Good evening, everyone, and Happy almost-September!
Remember where I was with my lot in life a few weeks ago -- living in London, attending the University of Western Ontario, and surviving mainly on cheap ramen? Well, pretty much everything has changed since then; I'm now living in Winnipeg, working at Red River College, and surviving mainly on premium ramen. Movin' on up!

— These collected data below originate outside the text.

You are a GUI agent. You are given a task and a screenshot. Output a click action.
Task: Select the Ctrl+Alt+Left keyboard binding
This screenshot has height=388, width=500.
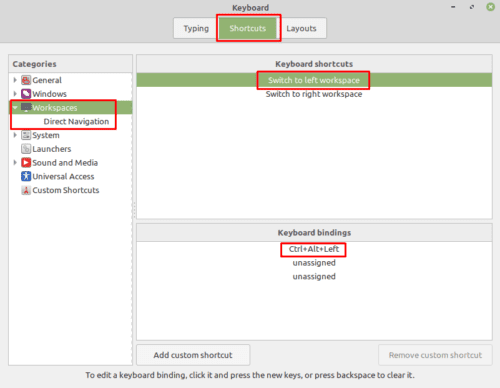click(x=314, y=249)
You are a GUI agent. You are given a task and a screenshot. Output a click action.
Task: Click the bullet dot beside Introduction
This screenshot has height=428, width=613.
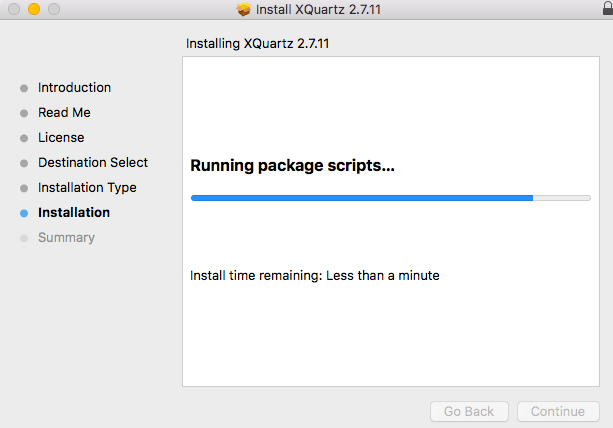(x=23, y=88)
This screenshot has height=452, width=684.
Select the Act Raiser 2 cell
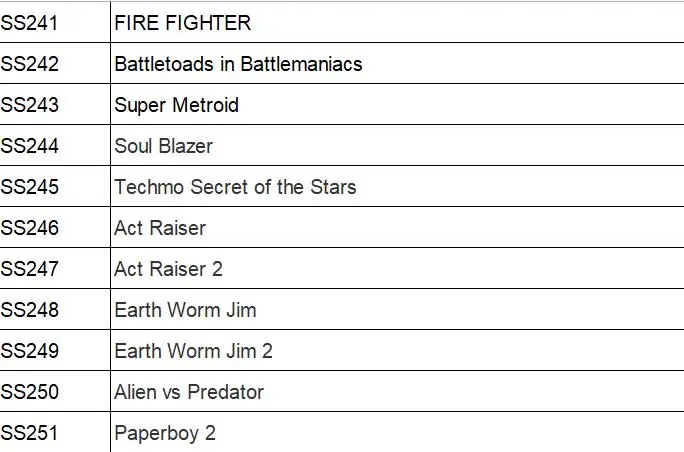tap(168, 269)
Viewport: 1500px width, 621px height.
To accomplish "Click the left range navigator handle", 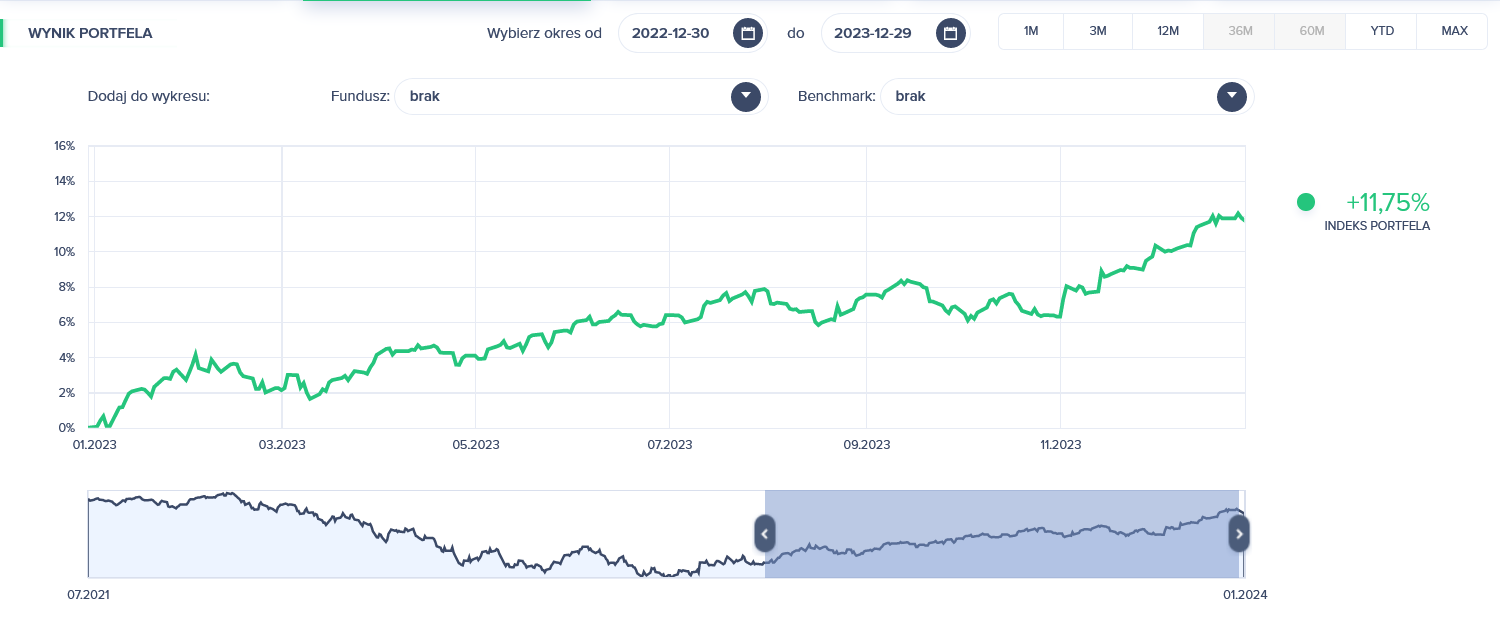I will click(x=764, y=533).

Yes indeed, it's been quite the busy stretch for me the last little while. After much wailing and gnashing of teeth I wrapped up my two gigantic final projects, which were due the second-last and last days of my final term; thirty to thirty-five per cent of two different classes went right down to the bitter end, and I went bitterly along with them. So instead of pausing thoughtfully, hand to chin, and ruminating wistfully upon the experiences and transformations that I had so earnestly and poignantly undertaken in my travails as a graduate student at the Master's level and as a burgeoning professional in a critically important but oh-so-misunderstood discipline -- instead of any of that I was barrelling through piles of textbooks, and rifling through journal articles, and occasionally stopping to swear and throw things because the word processor is not behaving itself. Ergo, by the time I realized that I was actually finishing my degree I had already finished my degree, and it was only then that I realized there were a total of three days left after that before I would be hopping a Greyhound bus.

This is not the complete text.